Work to be completed:
Using the entries below, restate word for word only the lines from the one with "The image size" to the final line, leaving the pictures out.

Source data:
--------------------------------

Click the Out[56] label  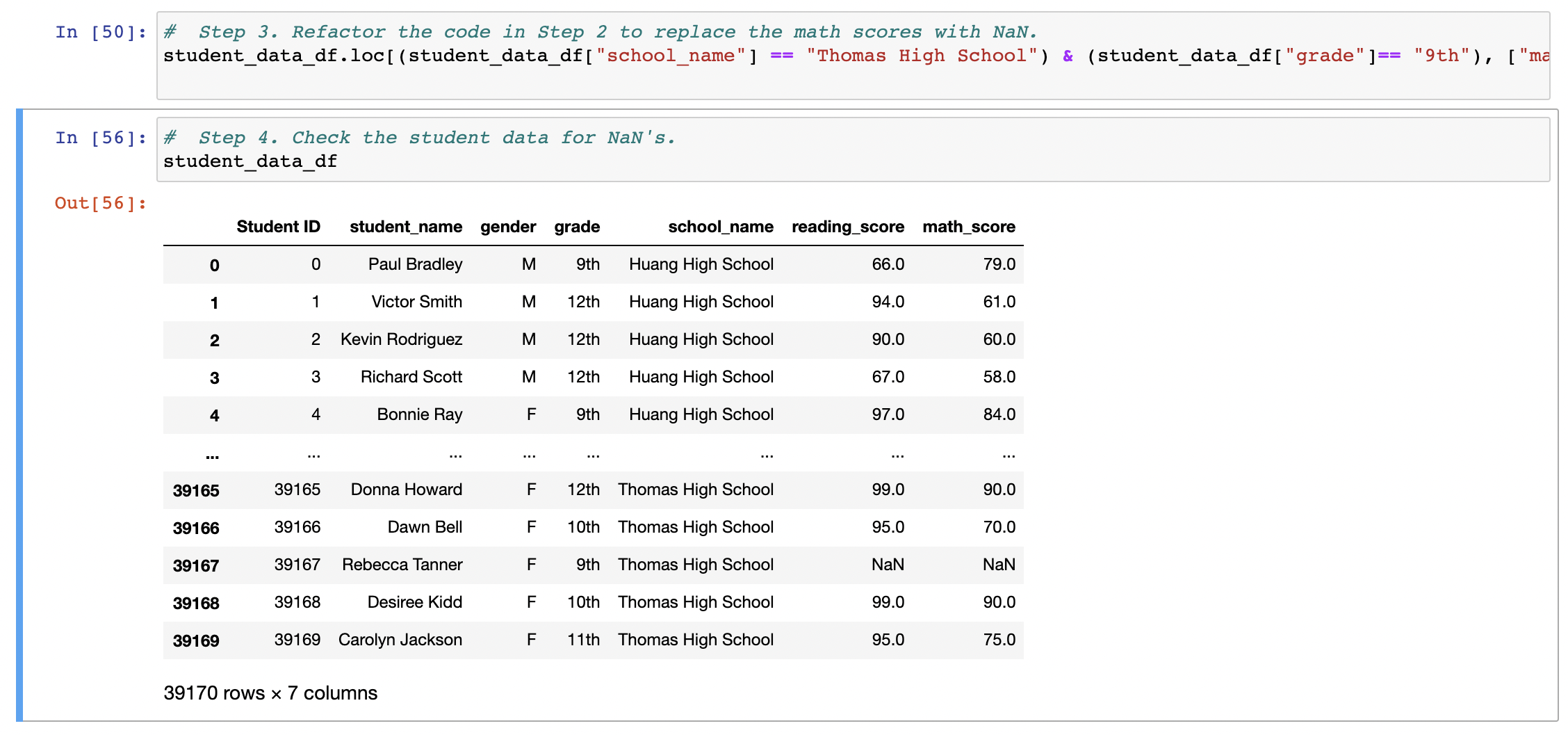pyautogui.click(x=99, y=202)
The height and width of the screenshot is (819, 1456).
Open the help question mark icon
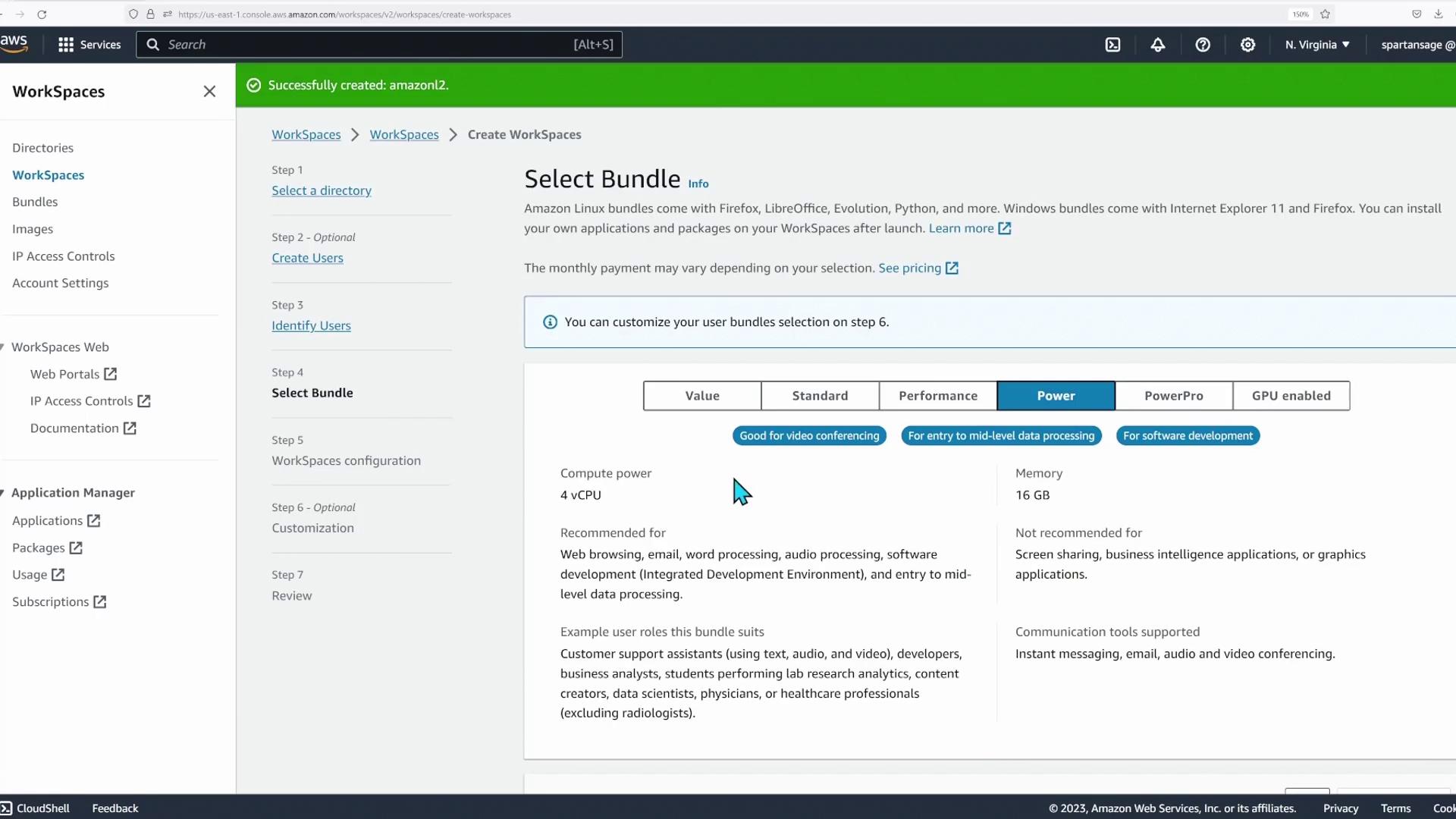[x=1203, y=45]
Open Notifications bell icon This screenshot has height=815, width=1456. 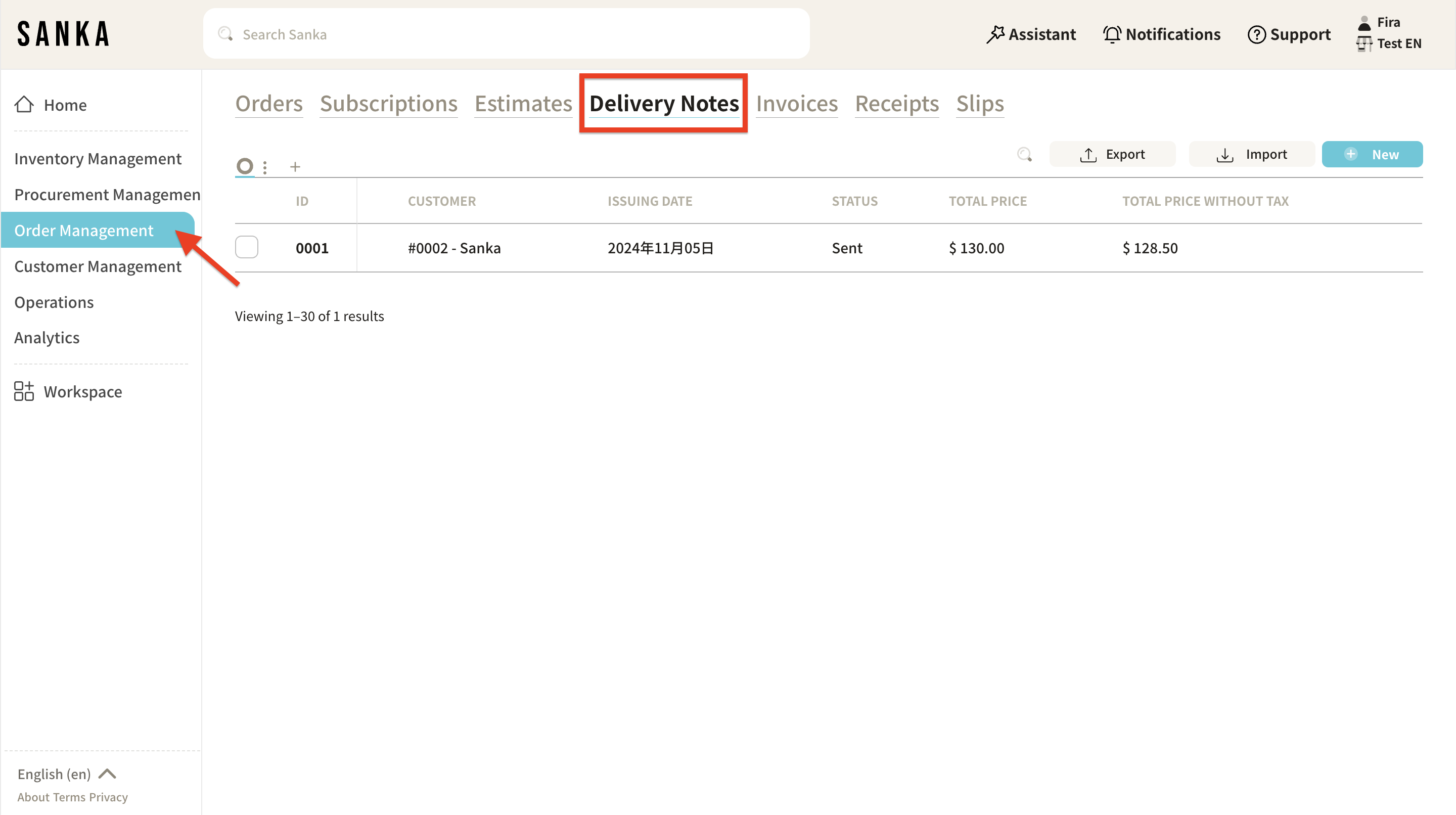[1112, 34]
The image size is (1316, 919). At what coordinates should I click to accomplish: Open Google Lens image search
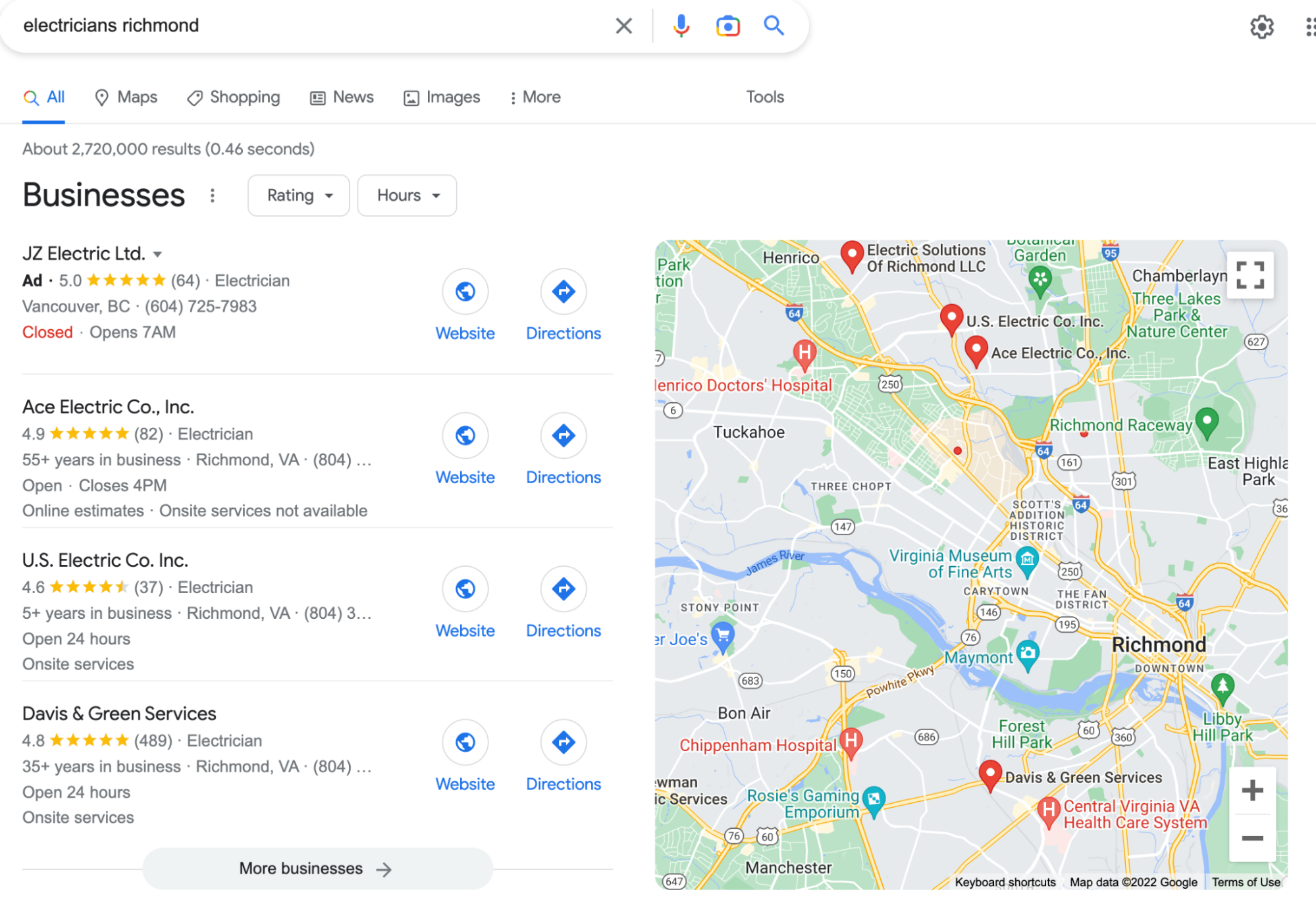coord(727,26)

--------------------------------

Response to the exercise:
The image size is (1316, 919). At what coordinates should I click to accomplish: Open Google Lens image search
coord(727,26)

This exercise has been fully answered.